::: Seitenauszug :::
Lewis Hamilton (Mercedes)
GEPA/XPB Images
Formel 1

Hamilton stellt Vermächtnis über Titel

Mit vier Monaten Verspätung startet Lewis Hamilton am Sonntag (15.10 Uhr, live in ORF1 und im Livestream) beim Grand Prix von Österreich in Spielberg den Anlauf auf seinen siebenten WM-Titel in der Formel 1. Dass der Brite mit Rekordhalter Michael Schumacher gleichziehen könnte, ist aber nur eine Nebensache. „Wir möchten gemeinsam ein Vermächtnis aufbauen, das über den Sport hinausgeht“, so der Titelverteidiger.
::: Lernmaterial :::
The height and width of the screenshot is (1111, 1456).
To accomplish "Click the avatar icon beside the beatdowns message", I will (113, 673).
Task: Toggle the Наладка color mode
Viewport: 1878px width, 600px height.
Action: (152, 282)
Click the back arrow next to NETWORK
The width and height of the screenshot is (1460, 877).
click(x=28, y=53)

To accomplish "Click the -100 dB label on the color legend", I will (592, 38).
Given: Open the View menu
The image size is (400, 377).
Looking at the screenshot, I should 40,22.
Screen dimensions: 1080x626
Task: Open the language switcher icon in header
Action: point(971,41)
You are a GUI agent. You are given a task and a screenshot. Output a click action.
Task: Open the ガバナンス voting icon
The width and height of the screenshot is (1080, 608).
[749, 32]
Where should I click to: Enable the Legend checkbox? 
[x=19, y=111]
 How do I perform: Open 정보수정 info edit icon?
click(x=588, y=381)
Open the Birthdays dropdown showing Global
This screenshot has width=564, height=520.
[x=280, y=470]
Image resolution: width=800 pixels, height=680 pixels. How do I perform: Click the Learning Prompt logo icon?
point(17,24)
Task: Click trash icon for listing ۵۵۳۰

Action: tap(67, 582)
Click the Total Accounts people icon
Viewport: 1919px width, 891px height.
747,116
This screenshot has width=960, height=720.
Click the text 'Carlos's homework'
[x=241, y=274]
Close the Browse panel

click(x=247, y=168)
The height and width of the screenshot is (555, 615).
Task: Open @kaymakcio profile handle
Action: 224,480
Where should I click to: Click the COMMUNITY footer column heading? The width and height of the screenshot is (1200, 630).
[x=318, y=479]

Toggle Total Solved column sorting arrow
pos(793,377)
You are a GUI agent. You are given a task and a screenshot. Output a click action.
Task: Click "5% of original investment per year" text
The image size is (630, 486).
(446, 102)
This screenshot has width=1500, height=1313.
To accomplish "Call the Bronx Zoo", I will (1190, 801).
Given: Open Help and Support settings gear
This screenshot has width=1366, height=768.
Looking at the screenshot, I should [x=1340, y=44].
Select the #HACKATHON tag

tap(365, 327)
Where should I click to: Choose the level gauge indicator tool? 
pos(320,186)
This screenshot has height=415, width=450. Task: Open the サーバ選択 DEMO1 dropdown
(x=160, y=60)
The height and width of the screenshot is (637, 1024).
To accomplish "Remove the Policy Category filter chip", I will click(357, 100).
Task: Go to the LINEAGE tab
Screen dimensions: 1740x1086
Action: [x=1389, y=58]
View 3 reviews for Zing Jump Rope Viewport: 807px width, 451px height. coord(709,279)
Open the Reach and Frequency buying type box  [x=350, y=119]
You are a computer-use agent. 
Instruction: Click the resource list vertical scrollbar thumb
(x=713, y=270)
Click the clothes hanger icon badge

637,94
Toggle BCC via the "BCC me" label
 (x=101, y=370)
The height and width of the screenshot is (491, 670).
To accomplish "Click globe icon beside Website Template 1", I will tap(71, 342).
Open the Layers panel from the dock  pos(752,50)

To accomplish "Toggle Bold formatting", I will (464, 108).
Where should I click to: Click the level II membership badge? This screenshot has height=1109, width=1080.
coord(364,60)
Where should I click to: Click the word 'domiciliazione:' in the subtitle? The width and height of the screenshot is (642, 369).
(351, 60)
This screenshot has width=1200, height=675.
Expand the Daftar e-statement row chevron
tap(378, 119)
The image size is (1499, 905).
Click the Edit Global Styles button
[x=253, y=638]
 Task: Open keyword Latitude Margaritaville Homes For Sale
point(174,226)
:::
**Zu bearbeitende Aufgaben**
a. Fasse den Absatz im Seitenauszug, der mit „Mit vier Monaten Verspätung“ beginnt, kürzer zusammen und behalte dabei seine wichtigsten Fakten bei.
b. Mit welchem Rekordhalter könnte Hamilton laut Seitenauszug gleichziehen?
c. Gib aus dem Seitenauszug den Text wortgetreu aus: Setze bei den Worten mit „GEPA/XPB Images“ ein und höre nach „so der Titelverteidiger.“ auf.

**Lösungen**
a. Lewis Hamilton startet am Sonntag (15.10 Uhr, live in ORF1 und im Livestream) mit vier Monaten Verspätung beim Grand Prix von Österreich in Spielberg in die Jagd auf seinen siebenten Formel-1-WM-Titel. Ein möglicher Gleichstand mit Rekordhalter Michael Schumacher ist für den Titelverteidiger nur Nebensache. Ihm geht es um ein gemeinsames Vermächtnis, das über den Sport hinausgeht.

b. Mit Michael Schumacher.

c.
GEPA/XPB Images
Formel 1

Hamilton stellt Vermächtnis über Titel

Mit vier Monaten Verspätung startet Lewis Hamilton am Sonntag (15.10 Uhr, live in ORF1 und im Livestream) beim Grand Prix von Österreich in Spielberg den Anlauf auf seinen siebenten WM-Titel in der Formel 1. Dass der Brite mit Rekordhalter Michael Schumacher gleichziehen könnte, ist aber nur eine Nebensache. „Wir möchten gemeinsam ein Vermächtnis aufbauen, das über den Sport hinausgeht“, so der Titelverteidiger.